Dios está sustancialmente presente en todos los seres por su contacto creador; a esta presencia común se añade una presencia especial en las almas de los justos y los espíritus bienaventurados, como objeto de conocimiento y de amor en el orden sobrenatural.
El pensamiento de la Iglesia ha reconocido siempre la fuente de esa doctrina en la enseñanza tan manifiesta de Jesús:
«Si alguno me ama y guarda mi palabra, mi Padre lo amará y vendremos a él y estableceremos en él nuestra morada.»
El texto es claro. El Hijo y el Padre habitan juntos en el fondo del alma fiel y, al mismo tiempo, el Espíritu Santo, y así, nuestra vida espiritual llega a ser una comunión incesante con la vida de la Trinidad en nosotros. El alma, divinizada por la gracia de adopción, es elevada a la amistad divina.

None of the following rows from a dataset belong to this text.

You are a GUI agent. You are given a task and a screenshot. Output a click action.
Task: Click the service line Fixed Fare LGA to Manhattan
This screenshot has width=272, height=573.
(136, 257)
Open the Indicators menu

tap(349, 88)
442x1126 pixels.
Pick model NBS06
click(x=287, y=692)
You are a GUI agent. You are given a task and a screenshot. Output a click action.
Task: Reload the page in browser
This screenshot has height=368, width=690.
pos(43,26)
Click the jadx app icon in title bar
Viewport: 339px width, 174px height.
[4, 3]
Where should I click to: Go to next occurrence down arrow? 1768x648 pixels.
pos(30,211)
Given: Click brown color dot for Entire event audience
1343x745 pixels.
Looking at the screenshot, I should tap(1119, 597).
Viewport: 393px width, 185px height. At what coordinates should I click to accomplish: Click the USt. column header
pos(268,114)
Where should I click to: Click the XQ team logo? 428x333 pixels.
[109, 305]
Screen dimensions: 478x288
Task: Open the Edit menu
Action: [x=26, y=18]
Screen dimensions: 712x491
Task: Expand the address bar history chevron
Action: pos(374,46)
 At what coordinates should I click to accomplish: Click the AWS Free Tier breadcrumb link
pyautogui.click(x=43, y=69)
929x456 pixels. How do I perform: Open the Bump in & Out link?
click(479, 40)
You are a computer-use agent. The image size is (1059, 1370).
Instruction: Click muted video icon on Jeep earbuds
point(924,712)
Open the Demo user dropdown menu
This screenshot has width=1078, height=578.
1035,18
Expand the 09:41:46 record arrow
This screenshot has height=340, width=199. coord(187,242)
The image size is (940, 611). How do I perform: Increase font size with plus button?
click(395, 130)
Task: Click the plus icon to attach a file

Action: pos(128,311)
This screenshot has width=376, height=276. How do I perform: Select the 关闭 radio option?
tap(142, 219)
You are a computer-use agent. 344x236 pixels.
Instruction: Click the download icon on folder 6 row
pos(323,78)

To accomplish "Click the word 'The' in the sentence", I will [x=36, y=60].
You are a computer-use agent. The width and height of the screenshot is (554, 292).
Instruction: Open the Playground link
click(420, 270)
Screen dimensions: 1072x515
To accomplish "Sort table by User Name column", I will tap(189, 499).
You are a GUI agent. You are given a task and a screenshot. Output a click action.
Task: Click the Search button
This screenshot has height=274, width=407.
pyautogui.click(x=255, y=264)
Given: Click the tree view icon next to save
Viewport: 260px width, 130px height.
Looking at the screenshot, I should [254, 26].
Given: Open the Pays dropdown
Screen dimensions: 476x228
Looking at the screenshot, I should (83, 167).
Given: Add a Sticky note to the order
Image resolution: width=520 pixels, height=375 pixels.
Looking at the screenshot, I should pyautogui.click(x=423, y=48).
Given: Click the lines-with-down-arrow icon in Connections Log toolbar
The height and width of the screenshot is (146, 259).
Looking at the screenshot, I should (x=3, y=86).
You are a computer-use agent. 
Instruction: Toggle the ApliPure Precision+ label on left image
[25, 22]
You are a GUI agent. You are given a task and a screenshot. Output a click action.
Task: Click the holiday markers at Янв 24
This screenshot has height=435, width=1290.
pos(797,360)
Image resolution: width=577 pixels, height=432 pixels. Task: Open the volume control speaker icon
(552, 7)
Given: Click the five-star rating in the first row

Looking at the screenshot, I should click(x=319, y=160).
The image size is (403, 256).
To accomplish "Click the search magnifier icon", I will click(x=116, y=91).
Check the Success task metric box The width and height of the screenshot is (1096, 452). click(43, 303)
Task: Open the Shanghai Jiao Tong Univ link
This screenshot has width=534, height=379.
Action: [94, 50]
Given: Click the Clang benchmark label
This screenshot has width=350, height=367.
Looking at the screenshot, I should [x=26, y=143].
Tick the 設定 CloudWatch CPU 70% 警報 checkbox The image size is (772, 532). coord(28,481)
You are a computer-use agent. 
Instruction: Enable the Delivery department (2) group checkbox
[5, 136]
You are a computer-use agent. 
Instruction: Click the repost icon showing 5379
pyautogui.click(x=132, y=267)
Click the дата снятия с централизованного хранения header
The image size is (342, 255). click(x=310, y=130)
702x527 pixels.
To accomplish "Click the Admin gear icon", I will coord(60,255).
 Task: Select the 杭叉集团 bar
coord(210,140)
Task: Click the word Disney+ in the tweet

Nuestro Señor nos ha dejado, en su oración sacerdotal, la descripción de esta vida deiforme de las almas perfectas, admitidas al consorcio de la vida trinitaria:
«Padre Santo, los que Tú me has dado, guárdalos en Tu nombre a fin de que sean Uno como nosotros. Que todos sean Uno como Tú, oh Padre, estás en Mí y Yo en Ti, a fin de que ellos también estén en nosotros. Que sean Uno como somos Uno nosotros, Yo en ellos y Tú en Mí, a fin de que sean consumados en la unidad... y que el amor con que Tú me has amado esté en ellos y Yo en ellos.»Jn 17,11.26.
Sin la Trinidad el alma está desierta.